Der Vorsitzende des Bundesverbandes der Ärztinnen und Ärzte des Öffentlichen Gesundheitsdienstes Johannes Nießen teilte zu Beginn der Woche dem Redaktionsnetzwerk Deutschland (RND) seine Einschätzung zur aktuellen Statistik von Corona-Neuinfektionen in Deutschland mit:
"Die genaue Zahl kennen wir nicht, aber nach zwei Jahren Pandemie können wir ungefähr abschätzen, wie sich die Dunkelziffer entwickelt."
Nießen ist Mitglied im Expertenrat der Bundesregierung und leitet das Gesundheitsamt in Köln. Laut Mutmaßung des Mediziners rechne er daher "mit einer Dunkelziffer mal zwei, was die gemeldeten Corona-Fälle angeht". Dies führe seiner Einschätzung nach zu einem "Dunkelfeld". Auch Gesundheitsminister Karl Lauterbach beobachtet demnach aktuell eine Situation, bei der es "derzeit wohl etwa zweimal so viele Fälle gibt, wie offiziell ausgewiesen werden". Nießen will vor allem ein Problem im gesellschaftlichen Umgang mit der individuellen Umsetzung der politisch verordneten Maßnahmenregelungen erkannt haben:
"Zudem beobachten wir einen lockereren Umgang mit Corona, nicht alle mit Erkältungssymptomen lassen sich testen, Geimpfte testen sich kaum noch und 3G gilt nur noch in wenigen Bereichen."

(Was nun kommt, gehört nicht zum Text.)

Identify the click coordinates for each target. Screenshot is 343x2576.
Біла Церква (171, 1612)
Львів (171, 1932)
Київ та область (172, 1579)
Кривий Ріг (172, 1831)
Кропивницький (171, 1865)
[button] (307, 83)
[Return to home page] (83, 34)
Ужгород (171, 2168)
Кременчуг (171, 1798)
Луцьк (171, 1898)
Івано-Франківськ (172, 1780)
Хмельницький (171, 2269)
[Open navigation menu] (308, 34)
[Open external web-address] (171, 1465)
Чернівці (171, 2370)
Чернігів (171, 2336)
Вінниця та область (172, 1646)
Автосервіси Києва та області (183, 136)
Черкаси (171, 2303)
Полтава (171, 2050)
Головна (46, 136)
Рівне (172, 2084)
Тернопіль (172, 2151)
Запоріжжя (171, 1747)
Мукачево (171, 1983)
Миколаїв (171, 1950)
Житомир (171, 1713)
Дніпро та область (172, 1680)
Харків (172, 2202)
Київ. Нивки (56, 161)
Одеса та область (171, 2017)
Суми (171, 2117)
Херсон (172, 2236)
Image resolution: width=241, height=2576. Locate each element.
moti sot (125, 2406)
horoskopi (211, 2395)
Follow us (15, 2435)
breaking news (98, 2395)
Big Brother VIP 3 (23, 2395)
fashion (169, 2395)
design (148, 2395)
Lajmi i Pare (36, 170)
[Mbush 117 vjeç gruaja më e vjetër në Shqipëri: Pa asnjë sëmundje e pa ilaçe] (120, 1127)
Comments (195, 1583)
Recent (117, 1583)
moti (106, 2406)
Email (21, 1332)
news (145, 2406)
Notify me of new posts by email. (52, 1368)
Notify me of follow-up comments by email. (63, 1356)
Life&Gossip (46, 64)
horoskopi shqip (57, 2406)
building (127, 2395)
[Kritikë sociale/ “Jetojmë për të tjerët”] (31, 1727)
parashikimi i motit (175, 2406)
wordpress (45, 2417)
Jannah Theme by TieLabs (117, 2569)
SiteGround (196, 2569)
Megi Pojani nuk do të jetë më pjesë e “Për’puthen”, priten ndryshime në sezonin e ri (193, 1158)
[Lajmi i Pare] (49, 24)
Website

Neben dem Bundesverband der Ärztinnen und Ärzte fordert auch der Verband der Amtsärzte nun schärfere Maßnahmen, vor allem eine neu definierte Maskenpflicht für die bevorstehenden Sommermonate. Nießen teilte im Interview mit dem ARD-Hauptstadtstudio mit, dass er "die Abschaffung der Maskenpflicht in Geschäften darum für einen Fehler" hält. Er fordert daher, die Maske müsse man "auch im Sommer ebenso bei sich tragen und benutzen wie ein Handy". Das sei "aufgrund der weiterhin hohen Infektionszahlen wichtig".
Auch in der Politik werden die fortlaufenden Erleichterungen durch Abschaffung der Maskenpflicht in Innenräumen kritisch hinterfragt. Die Regelung, dass in der kommendem Sitzungswoche im Deutschen Bundestag die Maskenpflicht und der 3G-Nachweis als Voraussetzung für die Teilnahme an Plenar- und Ausschusssitzungen abgeschafft wird, schätzt der CDU-Politiker Marco Wanderwitz als Fehler ein.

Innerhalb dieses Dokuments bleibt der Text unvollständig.